* _MATERIAL FOR THE TASK_:
※

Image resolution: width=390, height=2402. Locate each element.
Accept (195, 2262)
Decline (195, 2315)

※

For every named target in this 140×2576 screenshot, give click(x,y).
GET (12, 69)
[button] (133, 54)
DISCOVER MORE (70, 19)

※

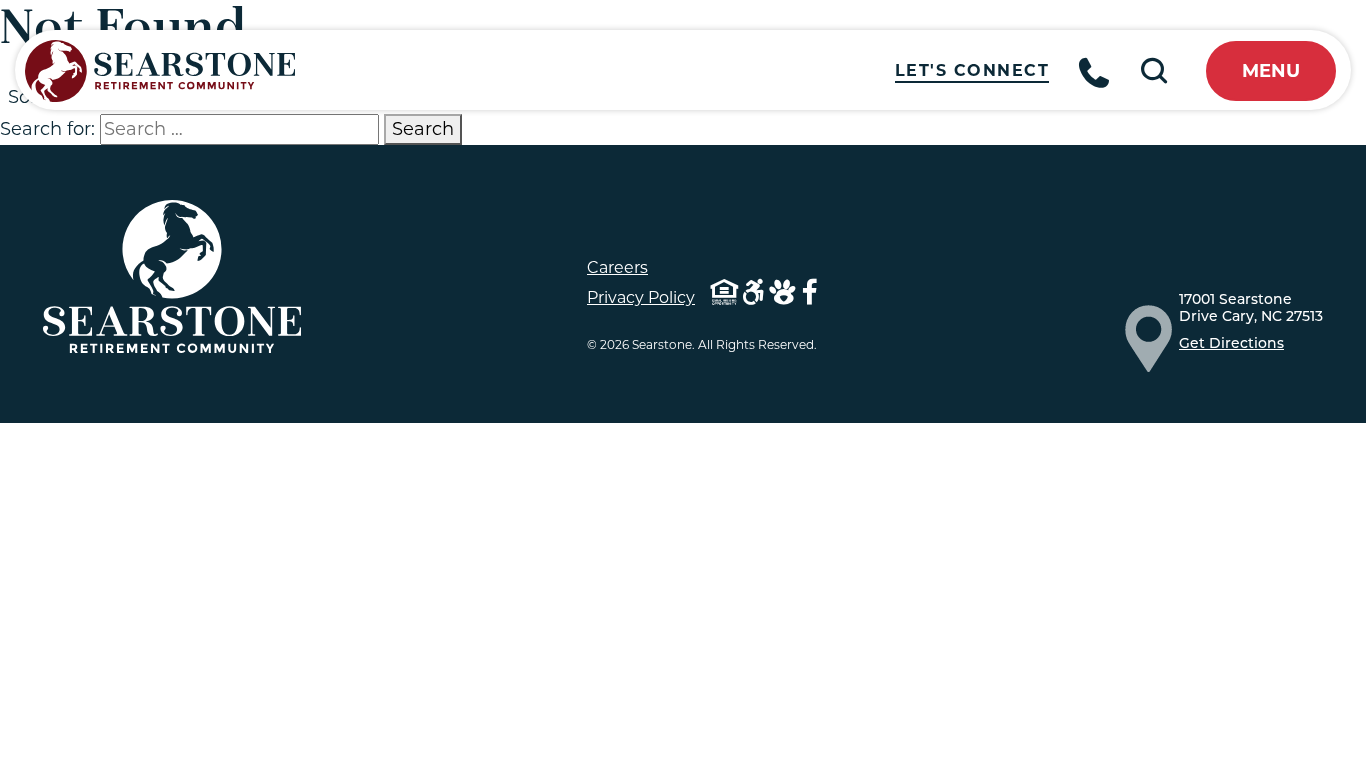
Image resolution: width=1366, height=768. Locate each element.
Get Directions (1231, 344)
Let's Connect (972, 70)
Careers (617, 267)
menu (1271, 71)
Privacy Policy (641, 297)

※

Look through the data and show every line containing "width".

Image resolution: width=390, height=2402. Locate each element.
Image resolution: width=1366, height=768. Locate each element.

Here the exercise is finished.